Ted Simcock and Laurence Rodenhurst greeted each other cautiously. Their eyes met, weren’t quite sure what they saw, and slid away from the contact.
‘Is Betty not here?’ said Laurence, who was wearing a very smart suit.
‘Oh yes,’ said Rodney. ‘We must all help to save our theatre, mustn’t we? It’ll be a tragic loss to the town if it goes under.’
‘Tragic,’ agreed Laurence. ‘It’s a nice little theatre, isn’t it?’
‘Well, we’ve never actually been,’ admitted Rodney. Like many people in the town, the Sillitoes went to London at least once a year, stayed at the Strand Palace, Went on a Shopping Spree, Had a Slap-up Dinner, Took in a Show, and spent a small fortune. Like many people in the town, they were loth to spend eight pounds for two seats in their own theatre, especially when you had to add in the cost of the programme and the drinks in the interval.
‘Oh, you should. You must,’ said Laurence. ‘It’s very attractive. You’d never know it was built on the site of an abattoir.’
‘How’s Liz?’ said Ted suddenly, as if he couldn’t bear to avoid the subject any longer.
‘I haven’t the faintest idea,’ said Laurence. ‘I haven’t seen her.’
‘Oh!’ Ted seemed surprised.
‘No. I haven’t heard a word,’ said Laurence.
‘Oh!’
‘Ah!’ said Rodney Sillitoe, welcoming with relief the arrival of Betty, who was over-titivated as usual. She was wearing a white trouser suit, with her best pearls, her second-best pearls, two rings, a silver broo
ch and a gold necklace.
‘Hello, Ted, love,’ she said, giving him a warm kiss which said everything. It’s so much easier to sympathize with somebody if they’re of the opposite sex.
‘Hello, Betty,’ said Laurence. ‘You look … er …’

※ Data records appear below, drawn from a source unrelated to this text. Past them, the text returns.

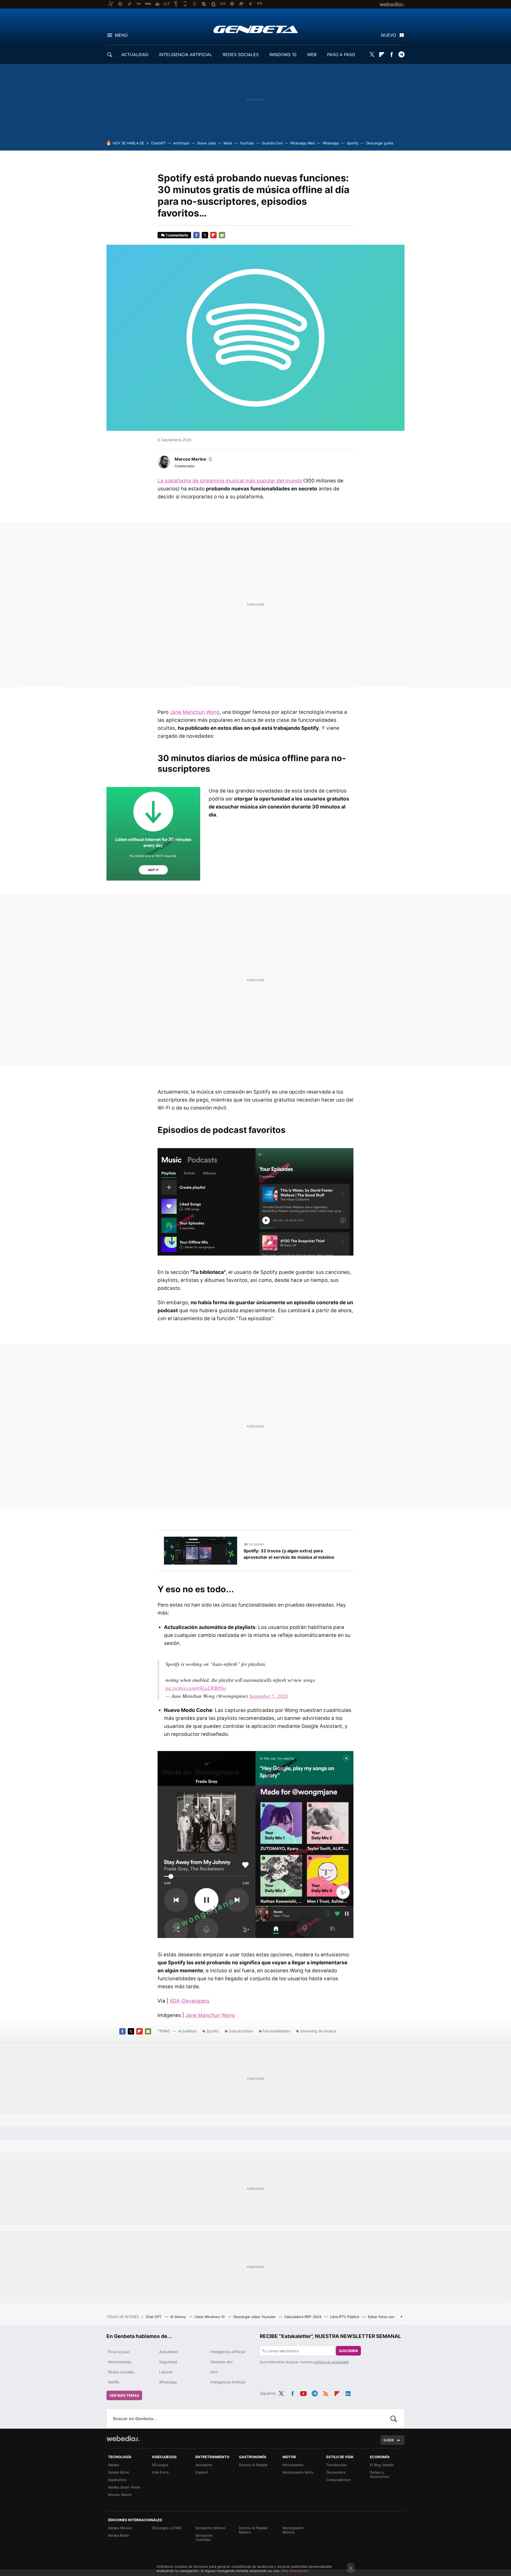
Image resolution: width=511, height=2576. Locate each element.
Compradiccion (338, 2480)
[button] (193, 459)
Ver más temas (124, 2395)
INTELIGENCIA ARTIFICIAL (185, 54)
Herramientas (119, 2362)
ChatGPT (158, 143)
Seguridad (168, 2362)
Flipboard (381, 54)
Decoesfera (335, 2472)
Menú (121, 35)
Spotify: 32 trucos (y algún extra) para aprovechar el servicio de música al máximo (289, 1554)
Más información (295, 2571)
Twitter (372, 54)
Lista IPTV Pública (345, 2317)
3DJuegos (160, 2465)
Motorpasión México (293, 2530)
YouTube (247, 143)
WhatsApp (168, 2382)
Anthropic (181, 143)
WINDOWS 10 (282, 54)
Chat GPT (154, 2317)
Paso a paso (118, 2351)
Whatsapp (331, 143)
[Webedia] (122, 2438)
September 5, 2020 (268, 1696)
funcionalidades (276, 2031)
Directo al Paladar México (253, 2530)
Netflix (113, 2382)
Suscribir (348, 2351)
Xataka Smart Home (124, 2487)
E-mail (222, 235)
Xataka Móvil (118, 2472)
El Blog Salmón (382, 2465)
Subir (388, 2440)
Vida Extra (160, 2472)
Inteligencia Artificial (227, 2382)
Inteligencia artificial (227, 2351)
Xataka (113, 2465)
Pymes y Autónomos (379, 2474)
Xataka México (120, 2528)
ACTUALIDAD (135, 54)
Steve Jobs (206, 143)
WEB (311, 54)
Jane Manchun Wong (195, 712)
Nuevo (388, 35)
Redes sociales (121, 2372)
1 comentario (177, 235)
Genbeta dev (221, 2362)
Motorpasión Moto (298, 2472)
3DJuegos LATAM (166, 2528)
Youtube (303, 2392)
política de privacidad (331, 2362)
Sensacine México (210, 2528)
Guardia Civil (272, 143)
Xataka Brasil (118, 2535)
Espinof (201, 2472)
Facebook (391, 54)
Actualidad (187, 2031)
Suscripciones (241, 2031)
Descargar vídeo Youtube (255, 2317)
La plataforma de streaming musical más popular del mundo (230, 481)
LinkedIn (348, 2392)
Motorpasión (293, 2465)
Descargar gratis (379, 143)
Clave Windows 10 (210, 2317)
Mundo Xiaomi (119, 2494)
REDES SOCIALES (241, 54)
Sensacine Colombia (203, 2537)
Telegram (401, 54)
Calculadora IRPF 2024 (303, 2317)
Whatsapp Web (302, 143)
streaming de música (318, 2031)
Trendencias (336, 2465)
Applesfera (117, 2480)
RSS (326, 2392)
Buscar (393, 2418)
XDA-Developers (189, 2001)
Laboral (165, 2372)
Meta (228, 143)
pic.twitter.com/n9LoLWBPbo (196, 1688)
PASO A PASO (341, 54)
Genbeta (255, 29)
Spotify (352, 143)
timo (214, 2372)
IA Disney (178, 2317)
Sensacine (203, 2465)
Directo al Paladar (253, 2465)
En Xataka (256, 1544)
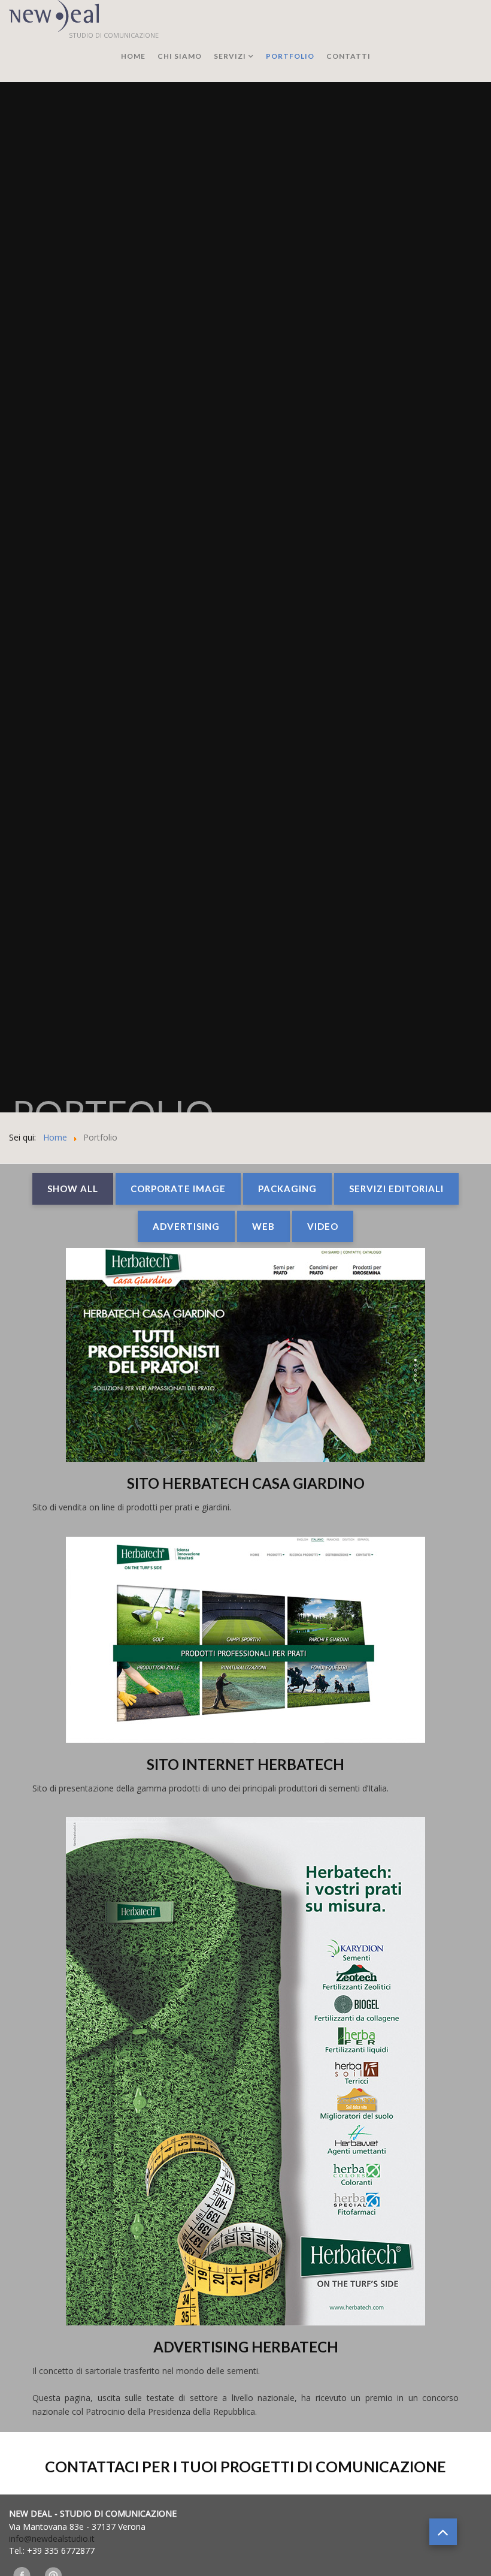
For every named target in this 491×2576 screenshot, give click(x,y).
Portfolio (290, 56)
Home (133, 56)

‘Thank you,’ said Betty, choosing to assume that if Laurence had felt able to finish his sentence he would have said something complimentary, although it wasn’t clear why, if he had been going to say something complimentary, he hadn’t been able to finish his sentence. ‘It’s the teeth,’ she said, flashing him a bright smile. ‘I’ve decided not to sue you after all. I’d have had to keep them as you left them for months, and mumble at everybody. I’ve had the bridge redone on the National Health. Half the cost and twice as good.’
‘Betty!’ said Rodney. Women, even wonderfully sociable women like Betty, didn’t always seem to understand the value of social decorum, of club rules, of applied hypocrisy.

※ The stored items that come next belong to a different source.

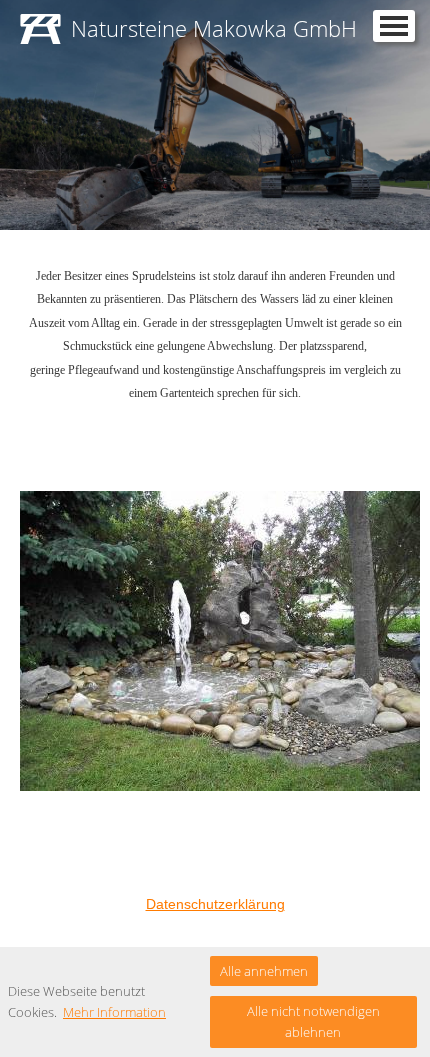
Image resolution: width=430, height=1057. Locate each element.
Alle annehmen (264, 971)
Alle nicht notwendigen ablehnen (313, 1021)
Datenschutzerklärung (215, 904)
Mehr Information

‘How’s Rita?’ asked Betty, ignoring Rodney’s rebuke.
‘I haven’t the faintest idea,’ said Ted. ‘I haven’t seen her.’
‘Oh!’ Betty seemed surprised.
Ted didn’t feel like telling them that he’d written Rita three letters and torn them up, that he’d phoned her and rung off when he’d heard her voice, that he’d gone to Tescos twenty-three times and bought one item each time, braving the strange looks of the check-out girls and the suspicious eyes of the store detective, in the hope that he would bump into her.
‘You’ll see her tonight,’ said Betty.
‘What?’ His heart was thumping.
‘Neville’s bringing her.’
‘Neville!!!’
‘He’s giving her a lift. It’s on his way.’
Ted wished he hadn’t said ‘Neville!!!’ with three exclamation marks. He knew, really, that there couldn’t possibly be anything between Rita and Neville Badger or indeed anybody but especially somebody like Neville Badger which could justify one exclamation mark, let alone three!!